In the Colombian context, “mak[ing] your country better” apparently includes stuff like compensating members of the US-backed Colombian military with bonus pay, holiday time, and other perks for possibly murdering as many as 10,000 civilians between 2002 and 2010 and passing the corpses off as enemy combatants. This transpired for no other reason than to give the illusion that the right-wing Colombian government was winning its “war on drugs and terror” and therefore deserving of yet more US aid to continue its homicidal campaign.
If we are to take Biden’s cheery word for it, other signs of national improvement in the case of Colombia might be the saturation of the Colombian landscape with toxic chemicals (anything to hurt the narcotics trade!), the displacement of millions of people, and the ongoing killing spree against human rights defenders and social activists.
As John Washington wrote in the Intercept, Plan Colombia also “helped speed along privatisation and other neoliberal reforms”, setting the stage for the free trade agreement between the US and Colombia and allowing transnational corporations and mining companies to wreak lucrative havoc at the expense of Indigenous and other communities. A success story, indeed.
Expanding on his first round of Central American “prosperity”, Biden unleashed – as part of his campaign platform – “The Biden Plan to Build Security and Prosperity in Partnership with the People of Central America”. According to the plan, “renewed US leadership” in the region is “desperately needed”, although the families of Salvadorans extrajudicially executed by the US-funded police would presumably beg to differ.
The new-and-improved Biden Plan promises a “comprehensive four-year, $4bn regional strategy to address factors driving migration from Central America”, by, inter alia, “mobilising private investment”. The strategy also “puts combating corruption at the heart of US policy”.
Of course, do not expect that heart to stop throwing money at the lovably corrupt “narco-dictatorship” in Honduras, presided over by far-right Juan Orlando Hernández. Nor does Biden’s professed commitment to a strategy that “recognises the central role of women as a powerful force for development” inspire much confidence in light of the post-coup surge in femicides in Honduras – not to mention the 2016 assassination of prominent Honduran Indigenous leader Berta Cáceres, one of many environmental activists lethally targeted for opposing US models of “development” and “prosperity”.
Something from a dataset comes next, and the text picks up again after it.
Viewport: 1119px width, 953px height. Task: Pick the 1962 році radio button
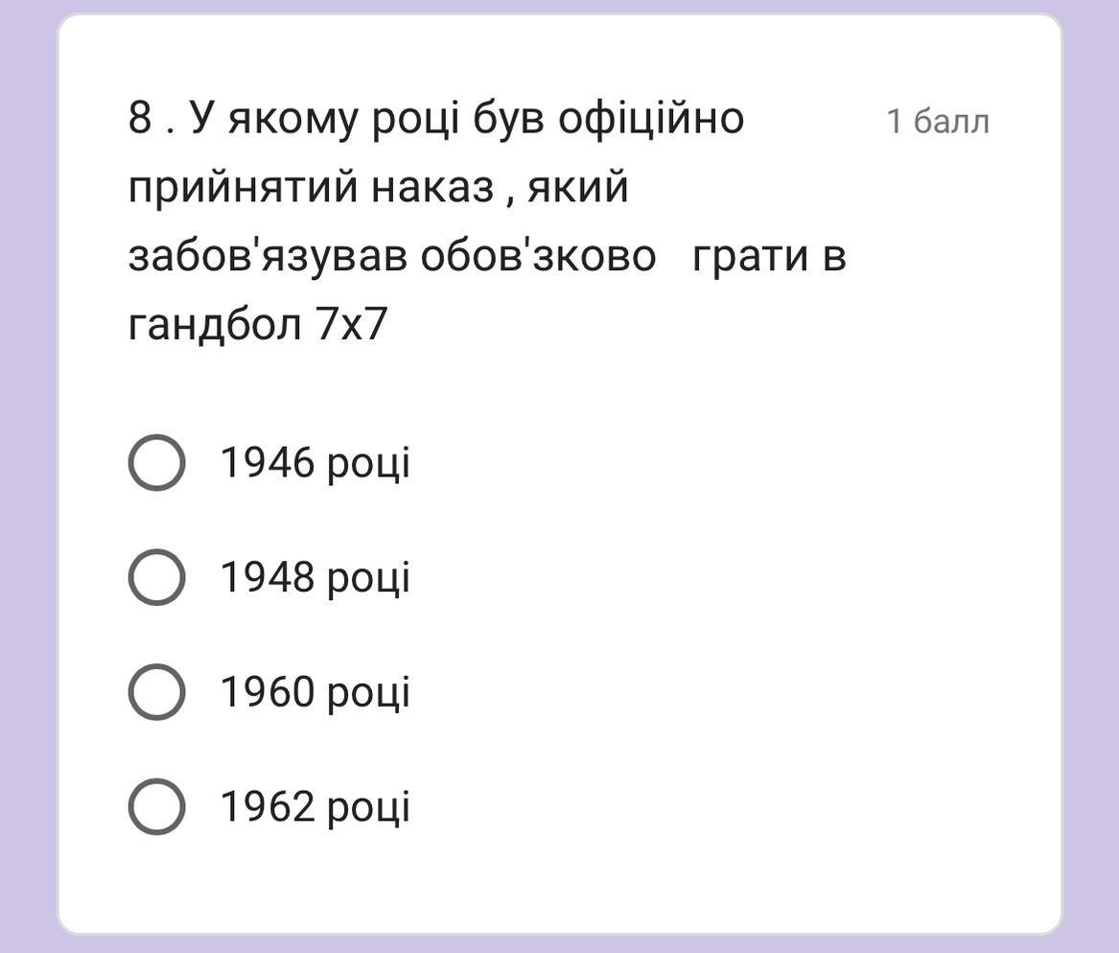point(156,806)
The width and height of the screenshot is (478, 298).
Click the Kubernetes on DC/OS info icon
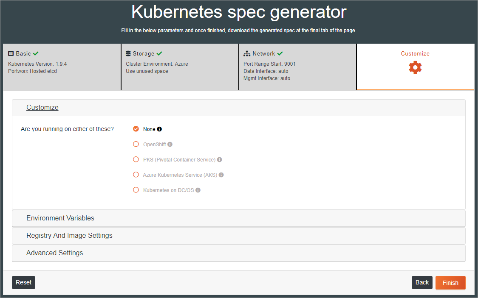pyautogui.click(x=198, y=190)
Biden has condemned Trump’s “draconian immigration policies that seek to undo our asylum and refugee laws”, while also lambasting the president for his family separation habit. After it was revealed in October that the US government could not locate the parents of more than 500 migrant children that had been separated from their families at the US border, Biden preached that the situation “makes us a laughingstock and violates every notion of who we are as a nation”.
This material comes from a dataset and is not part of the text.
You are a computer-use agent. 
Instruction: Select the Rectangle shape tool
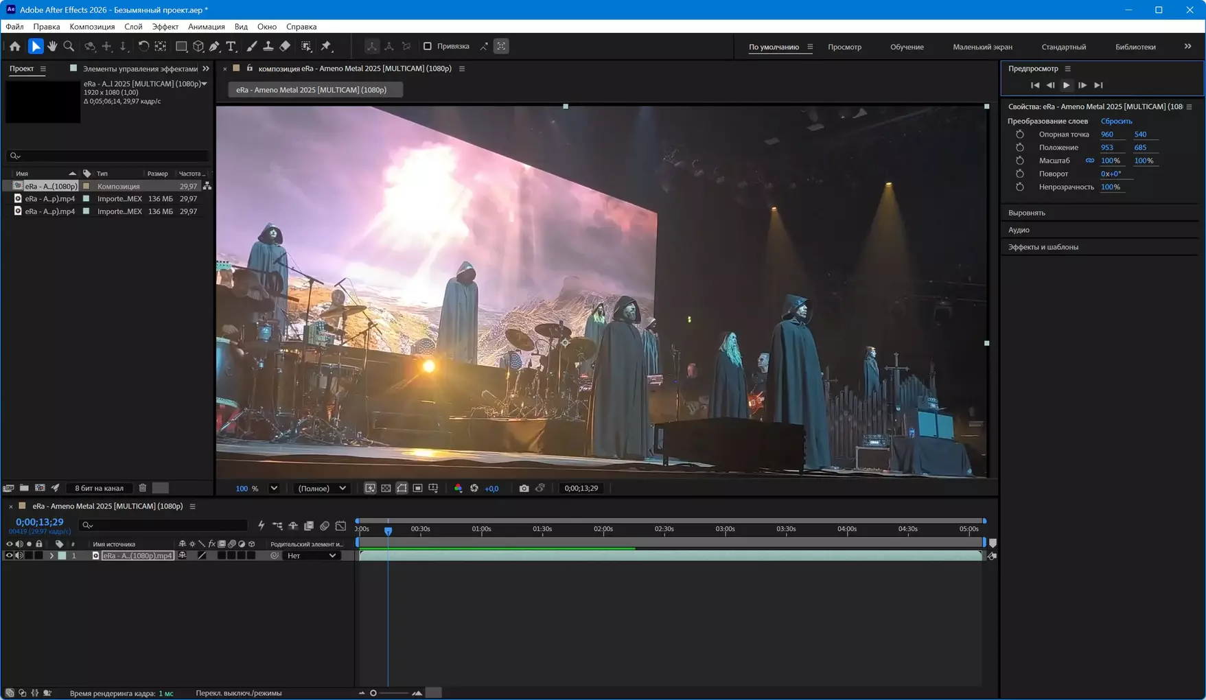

To be sure, grotesque hypocrisy is par for the US political discourse. And as tradition would have it, Biden himself is every bit as guilty of violating alleged US ideals, including by helping to pave the way for the Trumpian brand of acute xenophobia. In addition to ramping up US migrant detention infrastructure, the Obama-Biden team also forced the increased militarisation of Mexico’s southern border with Guatemala, rendering northward migration even deadlier for Central Americans.
Natascha Elena Uhlmann, a Mexican American activist and author of Abolish ICE, wrote in an email to me that Biden has “refused to reckon with his complicity in family separation; from the deportation of over three million immigrants under the Obama-Biden administration to his vote for the Immigration Reform and Immigrant Responsibility Act of 1996 which laid the fundamental groundwork for Trump’s mass deportation machinery”.
In his 2015 New York Times dispatch, Biden asserted that confronting Central America’s challenges “requires nothing less than systemic change”.
And while systemic change is indeed what is urgently needed in Central America as well as the US itself, Biden is certainly not the one to bring it.